Components of the chain saw, including the links and saw bar, may be made of any suitable materials, including metal (e.g., stainless steel), plastic, composite, ceramic, carbon, or carbon fiber materials. Some of these materials, e.g., biocompatible ceramics, can lead to reduced debris as well as reduced heat and can minimize galling.

[0242] Inventions as disclosed herein may be practiced together or separately.

For example, a chain saw with links have cutting teeth with features as disclosed herein, such as the pyramidal shape and/or arrangement in rows along lateral sides, may be used with different saw bars, such as a saw bar with a channel or a gutter as in FIG. 1 IB and without a rail as in FIGS. 5A-5C. As another example, a saw bar with a rail as in FIGS. 5A-5C may be used with links having grooves as disclosed herein but with different cutting teeth than those disclosed herein.

> Exercise tasks
a: Reproduce word for word everything in the chain saw passage from "Components of the" down to "can minimize galling.".
b: Resume the chain saw passage after its final sentence and carry it forward in the same style.
The listing after this point has no connection to the chain saw passage.

> Extracted material

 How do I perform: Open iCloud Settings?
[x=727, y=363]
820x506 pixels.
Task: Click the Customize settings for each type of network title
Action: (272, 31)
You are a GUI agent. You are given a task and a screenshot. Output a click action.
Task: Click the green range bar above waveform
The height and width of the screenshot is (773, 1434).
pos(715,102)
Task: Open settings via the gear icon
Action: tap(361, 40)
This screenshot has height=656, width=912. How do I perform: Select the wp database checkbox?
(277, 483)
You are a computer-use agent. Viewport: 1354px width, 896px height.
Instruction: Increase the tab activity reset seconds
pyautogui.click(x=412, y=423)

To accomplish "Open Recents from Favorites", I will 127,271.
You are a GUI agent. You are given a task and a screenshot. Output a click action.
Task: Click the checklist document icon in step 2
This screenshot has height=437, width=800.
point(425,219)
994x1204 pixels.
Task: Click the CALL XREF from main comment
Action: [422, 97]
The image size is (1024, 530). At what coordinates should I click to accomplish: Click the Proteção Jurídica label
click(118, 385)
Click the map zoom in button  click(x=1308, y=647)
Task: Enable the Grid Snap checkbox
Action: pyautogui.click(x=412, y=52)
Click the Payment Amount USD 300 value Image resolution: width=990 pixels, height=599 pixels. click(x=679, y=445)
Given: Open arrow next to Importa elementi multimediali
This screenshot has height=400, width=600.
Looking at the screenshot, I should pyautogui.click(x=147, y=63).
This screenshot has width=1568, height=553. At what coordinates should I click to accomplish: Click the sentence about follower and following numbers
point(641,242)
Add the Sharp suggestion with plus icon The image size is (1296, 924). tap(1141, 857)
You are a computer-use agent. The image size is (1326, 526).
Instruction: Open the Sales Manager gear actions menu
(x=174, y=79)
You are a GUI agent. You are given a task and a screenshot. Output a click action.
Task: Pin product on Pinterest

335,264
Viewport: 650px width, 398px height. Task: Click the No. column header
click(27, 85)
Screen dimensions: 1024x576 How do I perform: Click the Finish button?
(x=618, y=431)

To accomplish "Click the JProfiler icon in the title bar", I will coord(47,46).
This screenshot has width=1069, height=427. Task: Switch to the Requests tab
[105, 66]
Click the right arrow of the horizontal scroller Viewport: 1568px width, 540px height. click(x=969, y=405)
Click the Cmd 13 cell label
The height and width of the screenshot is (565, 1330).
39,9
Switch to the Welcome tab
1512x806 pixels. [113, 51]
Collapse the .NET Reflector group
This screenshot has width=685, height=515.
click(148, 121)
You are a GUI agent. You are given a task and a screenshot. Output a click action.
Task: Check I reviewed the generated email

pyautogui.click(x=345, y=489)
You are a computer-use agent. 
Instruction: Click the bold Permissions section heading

> Per-task answers
a:
Components of the chain saw, including the links and saw bar, may be made of any suitable materials, including metal (e.g., stainless steel), plastic, composite, ceramic, carbon, or carbon fiber materials. Some of these materials, e.g., biocompatible ceramics, can lead to reduced debris as well as reduced heat and can minimize galling.

b:
[0243] Persons of ordinary skill in the art will appreciate that the embodiments encompassed by the disclosure are not limited to the particular example embodiments described above. While illustrative embodiments have been shown and described, a wide range of modification, change, and substitution is contemplated in the foregoing disclosure. It is understood that such variations may be made to the foregoing without departing from the scope of the disclosure. Accordingly, it is appropriate that the appended claims be construed broadly and in a manner consistent with the disclosure.